Extracted entries
* * *
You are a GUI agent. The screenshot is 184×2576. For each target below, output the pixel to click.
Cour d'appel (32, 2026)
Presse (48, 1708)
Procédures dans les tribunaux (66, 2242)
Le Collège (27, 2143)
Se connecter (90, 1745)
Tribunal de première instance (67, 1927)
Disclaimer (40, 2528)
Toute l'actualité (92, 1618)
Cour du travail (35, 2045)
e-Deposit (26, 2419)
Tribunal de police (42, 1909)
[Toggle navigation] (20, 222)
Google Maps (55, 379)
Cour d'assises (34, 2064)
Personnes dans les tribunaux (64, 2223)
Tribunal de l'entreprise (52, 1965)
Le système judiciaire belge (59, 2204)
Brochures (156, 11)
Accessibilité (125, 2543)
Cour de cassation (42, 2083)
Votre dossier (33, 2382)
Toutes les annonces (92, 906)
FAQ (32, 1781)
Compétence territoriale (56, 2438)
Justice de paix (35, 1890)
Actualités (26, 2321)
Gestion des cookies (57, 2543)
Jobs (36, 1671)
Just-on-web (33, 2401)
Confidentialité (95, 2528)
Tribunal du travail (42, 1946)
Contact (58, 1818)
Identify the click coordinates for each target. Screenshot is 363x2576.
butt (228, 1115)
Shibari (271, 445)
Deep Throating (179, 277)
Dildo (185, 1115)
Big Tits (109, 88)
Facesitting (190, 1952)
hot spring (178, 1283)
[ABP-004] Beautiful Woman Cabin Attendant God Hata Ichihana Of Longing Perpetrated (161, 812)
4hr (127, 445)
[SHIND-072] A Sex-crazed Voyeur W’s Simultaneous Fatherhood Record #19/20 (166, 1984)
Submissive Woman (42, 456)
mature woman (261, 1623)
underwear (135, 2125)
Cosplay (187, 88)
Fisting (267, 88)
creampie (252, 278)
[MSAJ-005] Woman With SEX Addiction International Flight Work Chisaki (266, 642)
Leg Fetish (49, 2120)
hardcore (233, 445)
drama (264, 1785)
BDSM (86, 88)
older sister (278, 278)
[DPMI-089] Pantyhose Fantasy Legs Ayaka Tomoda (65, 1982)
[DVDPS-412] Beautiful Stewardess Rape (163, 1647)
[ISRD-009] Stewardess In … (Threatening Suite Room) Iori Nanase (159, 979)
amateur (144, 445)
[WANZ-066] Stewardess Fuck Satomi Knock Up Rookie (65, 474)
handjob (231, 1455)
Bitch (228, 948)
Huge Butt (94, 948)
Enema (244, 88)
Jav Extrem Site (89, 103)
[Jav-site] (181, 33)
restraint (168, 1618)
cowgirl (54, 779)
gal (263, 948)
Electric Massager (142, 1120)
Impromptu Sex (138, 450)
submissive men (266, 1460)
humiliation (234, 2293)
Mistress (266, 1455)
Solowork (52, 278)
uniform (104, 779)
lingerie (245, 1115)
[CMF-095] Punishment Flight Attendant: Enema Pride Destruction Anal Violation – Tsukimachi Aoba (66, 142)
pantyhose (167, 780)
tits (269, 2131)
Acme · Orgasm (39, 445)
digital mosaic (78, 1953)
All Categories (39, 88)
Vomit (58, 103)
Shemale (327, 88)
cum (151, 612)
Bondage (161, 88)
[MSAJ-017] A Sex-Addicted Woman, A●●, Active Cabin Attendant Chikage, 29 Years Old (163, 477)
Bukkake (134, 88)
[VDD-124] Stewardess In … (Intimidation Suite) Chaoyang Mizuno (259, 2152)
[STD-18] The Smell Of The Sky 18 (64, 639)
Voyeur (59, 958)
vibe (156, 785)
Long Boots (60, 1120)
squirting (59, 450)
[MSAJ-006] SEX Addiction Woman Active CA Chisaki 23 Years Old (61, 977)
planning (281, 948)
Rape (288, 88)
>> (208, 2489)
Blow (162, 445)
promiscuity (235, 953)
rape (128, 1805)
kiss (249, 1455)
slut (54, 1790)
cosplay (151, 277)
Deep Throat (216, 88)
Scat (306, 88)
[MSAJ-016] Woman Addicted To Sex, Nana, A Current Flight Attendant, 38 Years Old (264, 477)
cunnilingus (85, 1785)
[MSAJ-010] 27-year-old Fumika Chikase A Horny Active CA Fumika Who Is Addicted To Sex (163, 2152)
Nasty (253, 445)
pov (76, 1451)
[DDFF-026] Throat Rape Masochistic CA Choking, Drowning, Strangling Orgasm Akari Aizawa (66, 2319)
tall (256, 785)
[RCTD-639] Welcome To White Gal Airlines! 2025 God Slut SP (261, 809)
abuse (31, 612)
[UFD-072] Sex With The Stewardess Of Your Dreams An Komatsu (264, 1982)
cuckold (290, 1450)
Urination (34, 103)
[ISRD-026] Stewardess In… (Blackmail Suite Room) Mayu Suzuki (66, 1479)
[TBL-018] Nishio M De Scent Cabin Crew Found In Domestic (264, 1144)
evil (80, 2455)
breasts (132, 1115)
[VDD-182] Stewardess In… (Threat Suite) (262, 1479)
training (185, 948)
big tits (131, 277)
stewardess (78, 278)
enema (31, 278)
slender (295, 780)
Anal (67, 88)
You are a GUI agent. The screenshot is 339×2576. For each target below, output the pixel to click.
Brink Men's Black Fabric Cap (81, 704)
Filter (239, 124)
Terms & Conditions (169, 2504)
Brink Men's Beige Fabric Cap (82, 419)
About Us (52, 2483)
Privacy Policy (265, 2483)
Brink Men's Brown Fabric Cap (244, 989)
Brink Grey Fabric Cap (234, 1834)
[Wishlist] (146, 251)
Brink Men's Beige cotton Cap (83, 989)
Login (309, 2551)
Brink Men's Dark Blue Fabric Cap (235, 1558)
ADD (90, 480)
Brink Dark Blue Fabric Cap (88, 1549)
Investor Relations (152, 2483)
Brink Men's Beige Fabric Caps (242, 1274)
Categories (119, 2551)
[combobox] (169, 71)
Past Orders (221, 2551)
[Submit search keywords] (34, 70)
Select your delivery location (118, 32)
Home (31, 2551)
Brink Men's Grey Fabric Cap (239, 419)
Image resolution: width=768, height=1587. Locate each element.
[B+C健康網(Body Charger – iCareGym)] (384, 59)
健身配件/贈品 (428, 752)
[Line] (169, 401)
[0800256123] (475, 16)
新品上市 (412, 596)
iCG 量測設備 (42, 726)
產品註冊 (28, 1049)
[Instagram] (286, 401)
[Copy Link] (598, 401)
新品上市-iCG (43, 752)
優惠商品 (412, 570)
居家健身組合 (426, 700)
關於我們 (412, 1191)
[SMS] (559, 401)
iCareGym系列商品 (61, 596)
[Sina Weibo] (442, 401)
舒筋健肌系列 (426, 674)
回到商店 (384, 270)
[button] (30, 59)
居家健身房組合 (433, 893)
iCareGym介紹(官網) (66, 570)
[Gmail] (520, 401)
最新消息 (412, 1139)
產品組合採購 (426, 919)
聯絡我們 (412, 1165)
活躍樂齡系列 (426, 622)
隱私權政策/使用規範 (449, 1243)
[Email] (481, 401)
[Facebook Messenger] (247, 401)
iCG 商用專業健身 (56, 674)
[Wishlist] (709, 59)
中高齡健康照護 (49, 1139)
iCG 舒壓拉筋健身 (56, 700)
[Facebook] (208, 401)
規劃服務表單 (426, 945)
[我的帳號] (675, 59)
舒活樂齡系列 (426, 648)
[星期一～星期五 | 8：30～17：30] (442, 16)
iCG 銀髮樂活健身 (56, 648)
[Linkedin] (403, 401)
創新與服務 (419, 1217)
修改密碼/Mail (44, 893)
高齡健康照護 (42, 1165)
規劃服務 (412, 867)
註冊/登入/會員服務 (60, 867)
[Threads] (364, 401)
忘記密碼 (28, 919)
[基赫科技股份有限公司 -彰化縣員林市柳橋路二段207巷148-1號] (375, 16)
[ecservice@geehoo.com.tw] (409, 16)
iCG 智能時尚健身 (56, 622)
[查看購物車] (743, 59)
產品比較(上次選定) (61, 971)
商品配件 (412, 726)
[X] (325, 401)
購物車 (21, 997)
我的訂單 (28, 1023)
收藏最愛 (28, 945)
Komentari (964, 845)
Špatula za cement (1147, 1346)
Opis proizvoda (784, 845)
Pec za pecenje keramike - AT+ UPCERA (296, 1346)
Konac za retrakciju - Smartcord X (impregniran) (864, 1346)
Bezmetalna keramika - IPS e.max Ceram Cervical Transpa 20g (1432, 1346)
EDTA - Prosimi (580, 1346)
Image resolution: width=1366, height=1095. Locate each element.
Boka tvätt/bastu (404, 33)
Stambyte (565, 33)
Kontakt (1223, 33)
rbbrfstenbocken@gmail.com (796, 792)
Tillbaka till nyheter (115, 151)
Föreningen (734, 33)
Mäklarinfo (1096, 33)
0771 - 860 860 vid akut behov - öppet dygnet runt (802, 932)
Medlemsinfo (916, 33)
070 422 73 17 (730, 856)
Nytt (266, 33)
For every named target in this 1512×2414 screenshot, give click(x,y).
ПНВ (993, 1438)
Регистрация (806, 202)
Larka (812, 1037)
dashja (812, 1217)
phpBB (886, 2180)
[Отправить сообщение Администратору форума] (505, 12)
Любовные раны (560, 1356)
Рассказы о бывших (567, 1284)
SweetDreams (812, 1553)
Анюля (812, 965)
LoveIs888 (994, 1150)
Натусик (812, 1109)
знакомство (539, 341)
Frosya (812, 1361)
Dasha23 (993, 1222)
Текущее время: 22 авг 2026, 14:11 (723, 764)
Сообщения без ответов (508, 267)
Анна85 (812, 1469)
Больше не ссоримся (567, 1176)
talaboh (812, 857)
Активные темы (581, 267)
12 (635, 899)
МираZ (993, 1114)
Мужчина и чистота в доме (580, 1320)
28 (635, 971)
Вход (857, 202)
* * *
What you need to do
Set down, word for word, every line from the line that holds "Любовные раны (560, 1356)" to the end of the entries above, including both ends.

Task response
Любовные раны (560, 1356)
Рассказы о бывших (567, 1284)
SweetDreams (812, 1553)
Анюля (812, 965)
LoveIs888 (994, 1150)
Натусик (812, 1109)
знакомство (539, 341)
Frosya (812, 1361)
Dasha23 (993, 1222)
Текущее время: 22 авг 2026, 14:11 (723, 764)
Сообщения без ответов (508, 267)
Анна85 (812, 1469)
Больше не ссоримся (567, 1176)
talaboh (812, 857)
Активные темы (581, 267)
12 (635, 899)
МираZ (993, 1114)
Мужчина и чистота в доме (580, 1320)
28 (635, 971)
Вход (857, 202)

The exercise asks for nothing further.